## To do
The records that follow must be repeated verbatim, every one of them.
================
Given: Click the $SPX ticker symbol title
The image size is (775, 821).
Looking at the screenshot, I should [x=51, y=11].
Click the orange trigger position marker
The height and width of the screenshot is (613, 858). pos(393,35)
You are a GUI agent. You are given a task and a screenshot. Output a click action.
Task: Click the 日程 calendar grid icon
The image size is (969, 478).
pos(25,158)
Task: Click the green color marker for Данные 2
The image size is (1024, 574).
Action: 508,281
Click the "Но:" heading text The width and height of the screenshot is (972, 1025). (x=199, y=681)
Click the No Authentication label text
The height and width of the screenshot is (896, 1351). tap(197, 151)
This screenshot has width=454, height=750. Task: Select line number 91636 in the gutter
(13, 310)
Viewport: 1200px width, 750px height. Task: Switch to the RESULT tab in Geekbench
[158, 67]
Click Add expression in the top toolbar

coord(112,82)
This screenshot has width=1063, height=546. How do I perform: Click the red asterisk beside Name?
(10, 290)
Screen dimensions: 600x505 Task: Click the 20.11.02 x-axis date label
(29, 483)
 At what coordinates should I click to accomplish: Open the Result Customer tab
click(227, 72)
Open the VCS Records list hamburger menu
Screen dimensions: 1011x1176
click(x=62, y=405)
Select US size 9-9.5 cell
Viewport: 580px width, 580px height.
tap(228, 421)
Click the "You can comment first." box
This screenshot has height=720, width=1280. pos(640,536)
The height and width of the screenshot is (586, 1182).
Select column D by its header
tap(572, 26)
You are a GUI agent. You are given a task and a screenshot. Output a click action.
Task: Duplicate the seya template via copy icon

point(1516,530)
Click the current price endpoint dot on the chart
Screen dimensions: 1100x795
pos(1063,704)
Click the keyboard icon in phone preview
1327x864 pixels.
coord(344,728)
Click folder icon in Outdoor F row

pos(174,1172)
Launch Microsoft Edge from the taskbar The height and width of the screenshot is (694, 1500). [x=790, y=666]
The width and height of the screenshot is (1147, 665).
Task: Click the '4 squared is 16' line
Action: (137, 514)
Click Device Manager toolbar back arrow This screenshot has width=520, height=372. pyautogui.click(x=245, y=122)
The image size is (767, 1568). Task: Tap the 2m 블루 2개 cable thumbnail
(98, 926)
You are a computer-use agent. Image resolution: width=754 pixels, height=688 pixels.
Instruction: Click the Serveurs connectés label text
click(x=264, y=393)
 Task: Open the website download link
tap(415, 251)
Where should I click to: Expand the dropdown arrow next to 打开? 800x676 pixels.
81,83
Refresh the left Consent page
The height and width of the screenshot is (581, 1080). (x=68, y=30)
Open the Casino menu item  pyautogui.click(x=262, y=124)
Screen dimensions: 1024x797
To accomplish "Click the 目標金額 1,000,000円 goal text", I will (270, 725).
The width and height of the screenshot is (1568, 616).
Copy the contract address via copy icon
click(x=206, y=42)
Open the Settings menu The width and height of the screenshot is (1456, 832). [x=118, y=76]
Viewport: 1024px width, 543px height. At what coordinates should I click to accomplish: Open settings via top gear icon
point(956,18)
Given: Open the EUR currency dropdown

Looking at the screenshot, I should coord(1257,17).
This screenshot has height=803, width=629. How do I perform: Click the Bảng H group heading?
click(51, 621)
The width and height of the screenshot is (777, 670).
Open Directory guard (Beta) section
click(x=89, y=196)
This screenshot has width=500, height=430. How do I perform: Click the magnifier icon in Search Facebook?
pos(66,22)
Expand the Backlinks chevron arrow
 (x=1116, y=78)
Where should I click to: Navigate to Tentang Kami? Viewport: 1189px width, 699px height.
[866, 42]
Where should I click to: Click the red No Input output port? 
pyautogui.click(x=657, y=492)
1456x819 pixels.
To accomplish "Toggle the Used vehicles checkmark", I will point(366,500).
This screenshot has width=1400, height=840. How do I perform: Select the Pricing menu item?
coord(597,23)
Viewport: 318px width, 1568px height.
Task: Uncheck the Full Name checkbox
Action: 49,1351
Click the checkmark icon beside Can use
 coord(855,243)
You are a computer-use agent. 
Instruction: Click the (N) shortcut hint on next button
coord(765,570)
================
## Output below
Given: Click the $SPX ticker symbol title
The image size is (775, 821).
Looking at the screenshot, I should [x=51, y=11].
Click the orange trigger position marker
The height and width of the screenshot is (613, 858). pos(393,35)
You are a GUI agent. You are given a task and a screenshot. Output a click action.
Task: Click the 日程 calendar grid icon
The image size is (969, 478).
pos(25,158)
Task: Click the green color marker for Данные 2
The image size is (1024, 574).
Action: 508,281
Click the "Но:" heading text The width and height of the screenshot is (972, 1025). (x=199, y=681)
Click the No Authentication label text
The height and width of the screenshot is (896, 1351). tap(197, 151)
This screenshot has width=454, height=750. Task: Select line number 91636 in the gutter
(13, 310)
Viewport: 1200px width, 750px height. Task: Switch to the RESULT tab in Geekbench
[158, 67]
Click Add expression in the top toolbar

coord(112,82)
This screenshot has width=1063, height=546. How do I perform: Click the red asterisk beside Name?
(10, 290)
Screen dimensions: 600x505 Task: Click the 20.11.02 x-axis date label
(29, 483)
 At what coordinates should I click to accomplish: Open the Result Customer tab
click(227, 72)
Open the VCS Records list hamburger menu
Screen dimensions: 1011x1176
click(x=62, y=405)
Select US size 9-9.5 cell
Viewport: 580px width, 580px height.
tap(228, 421)
Click the "You can comment first." box
This screenshot has height=720, width=1280. pos(640,536)
The height and width of the screenshot is (586, 1182).
Select column D by its header
tap(572, 26)
You are a GUI agent. You are given a task and a screenshot. Output a click action.
Task: Duplicate the seya template via copy icon

point(1516,530)
Click the current price endpoint dot on the chart
Screen dimensions: 1100x795
pos(1063,704)
Click the keyboard icon in phone preview
1327x864 pixels.
coord(344,728)
Click folder icon in Outdoor F row

pos(174,1172)
Launch Microsoft Edge from the taskbar The height and width of the screenshot is (694, 1500). [x=790, y=666]
The width and height of the screenshot is (1147, 665).
Task: Click the '4 squared is 16' line
Action: (137, 514)
Click Device Manager toolbar back arrow This screenshot has width=520, height=372. pyautogui.click(x=245, y=122)
The image size is (767, 1568). Task: Tap the 2m 블루 2개 cable thumbnail
(98, 926)
You are a computer-use agent. Image resolution: width=754 pixels, height=688 pixels.
Instruction: Click the Serveurs connectés label text
click(x=264, y=393)
 Task: Open the website download link
tap(415, 251)
Where should I click to: Expand the dropdown arrow next to 打开? 800x676 pixels.
81,83
Refresh the left Consent page
The height and width of the screenshot is (581, 1080). (x=68, y=30)
Open the Casino menu item  pyautogui.click(x=262, y=124)
Screen dimensions: 1024x797
To accomplish "Click the 目標金額 1,000,000円 goal text", I will (270, 725).
The width and height of the screenshot is (1568, 616).
Copy the contract address via copy icon
click(x=206, y=42)
Open the Settings menu The width and height of the screenshot is (1456, 832). [x=118, y=76]
Viewport: 1024px width, 543px height. At what coordinates should I click to accomplish: Open settings via top gear icon
point(956,18)
Given: Open the EUR currency dropdown

Looking at the screenshot, I should coord(1257,17).
This screenshot has height=803, width=629. How do I perform: Click the Bảng H group heading?
click(51, 621)
The width and height of the screenshot is (777, 670).
Open Directory guard (Beta) section
click(x=89, y=196)
This screenshot has width=500, height=430. How do I perform: Click the magnifier icon in Search Facebook?
pos(66,22)
Expand the Backlinks chevron arrow
 (x=1116, y=78)
Where should I click to: Navigate to Tentang Kami? Viewport: 1189px width, 699px height.
[866, 42]
Where should I click to: Click the red No Input output port? 
pyautogui.click(x=657, y=492)
1456x819 pixels.
To accomplish "Toggle the Used vehicles checkmark", I will point(366,500).
This screenshot has width=1400, height=840. How do I perform: Select the Pricing menu item?
coord(597,23)
Viewport: 318px width, 1568px height.
Task: Uncheck the Full Name checkbox
Action: 49,1351
Click the checkmark icon beside Can use
 coord(855,243)
You are a computer-use agent. 
Instruction: Click the (N) shortcut hint on next button
coord(765,570)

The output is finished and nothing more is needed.